**Written problem:**
Set out every line of the listing below as a numbered list, skipping blank lines and leaving out the pictures.

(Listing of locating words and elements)
— START —
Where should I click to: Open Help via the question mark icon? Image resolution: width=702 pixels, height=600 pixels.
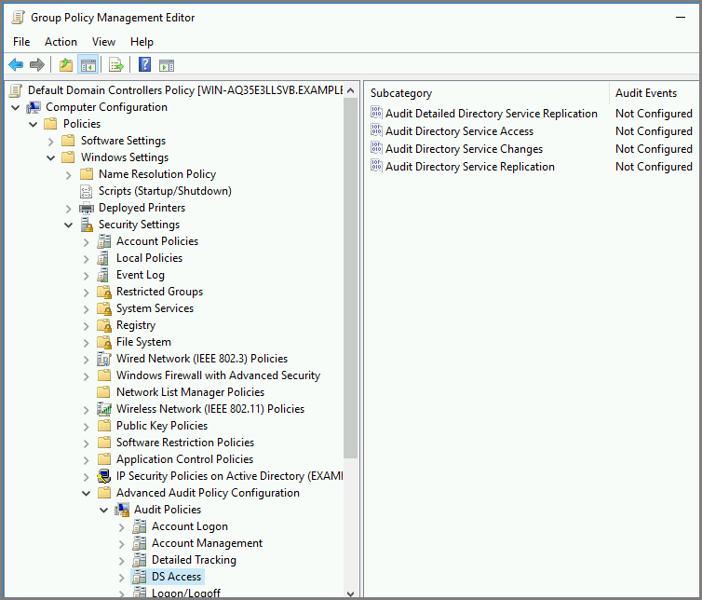point(144,64)
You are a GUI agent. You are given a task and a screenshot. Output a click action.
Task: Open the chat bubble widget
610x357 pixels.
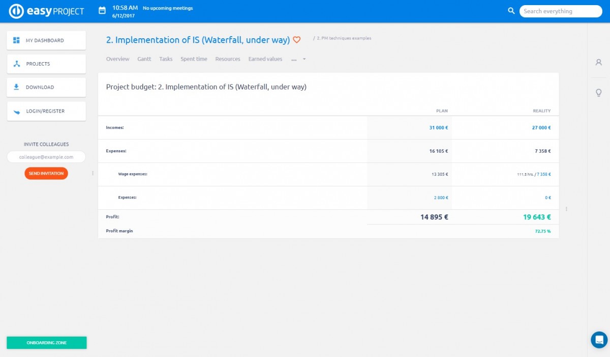pos(599,340)
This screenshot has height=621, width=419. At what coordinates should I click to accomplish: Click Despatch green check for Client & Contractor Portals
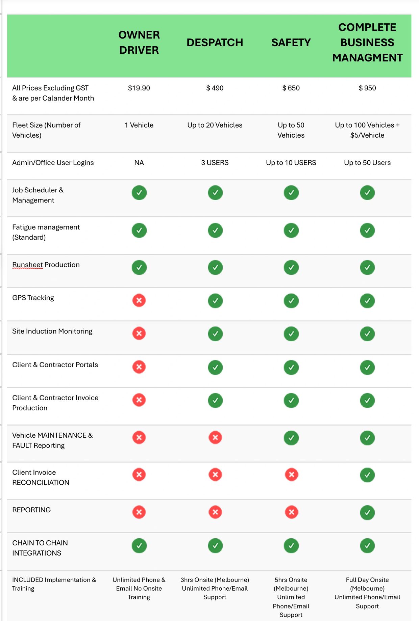215,367
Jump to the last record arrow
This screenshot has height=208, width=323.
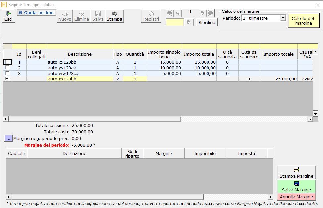(210, 13)
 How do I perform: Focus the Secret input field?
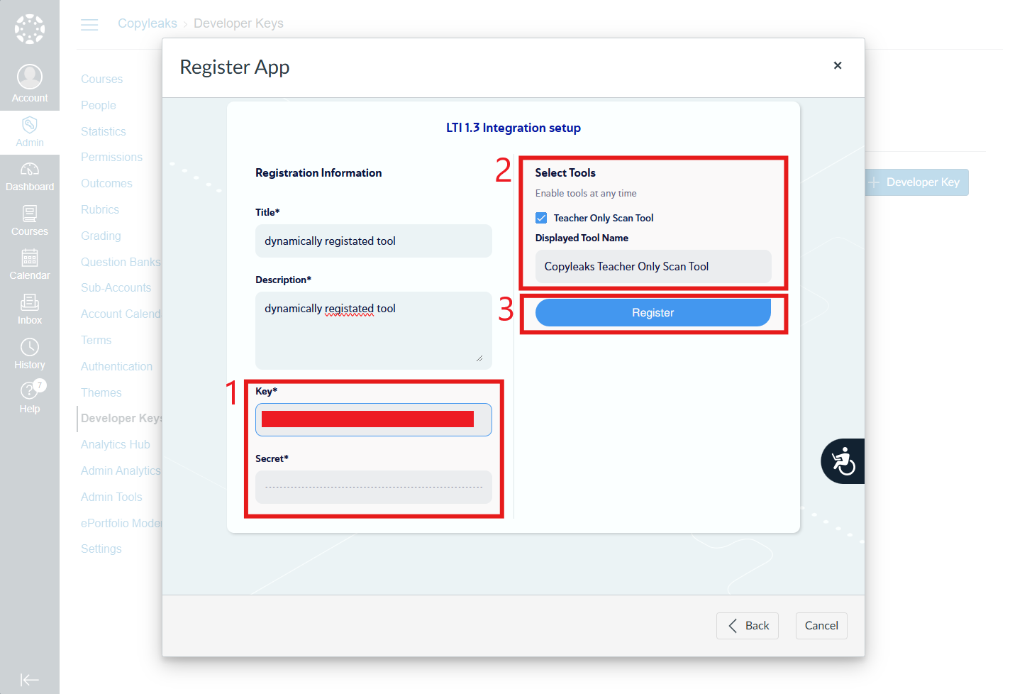pyautogui.click(x=374, y=488)
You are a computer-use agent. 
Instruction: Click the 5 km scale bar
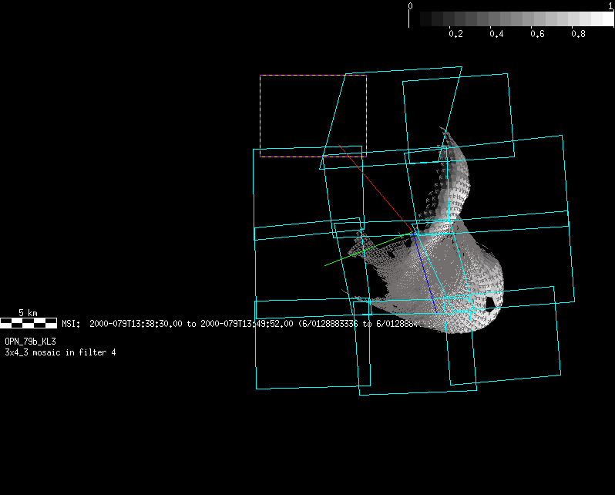point(29,322)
— END —
**Solution to the problem:**
1. Where should I click to: Open Help via the question mark icon? Image resolution: width=702 pixels, height=600 pixels.
2. point(144,64)
3. You are a GUI agent. You are given a task and a screenshot. Output a click action.
4. Task: Open the chat bubble widget
5. 610x357 pixels.
6. pos(599,340)
7. This screenshot has height=621, width=419. At what coordinates should I click to accomplish: Click Despatch green check for Client & Contractor Portals
8. 215,367
9. Jump to the last record arrow
10. This screenshot has height=208, width=323.
11. (210, 13)
12.  How do I perform: Focus the Secret input field?
13. pyautogui.click(x=374, y=488)
14. You are a computer-use agent. 
15. Instruction: Click the 5 km scale bar
16. point(29,322)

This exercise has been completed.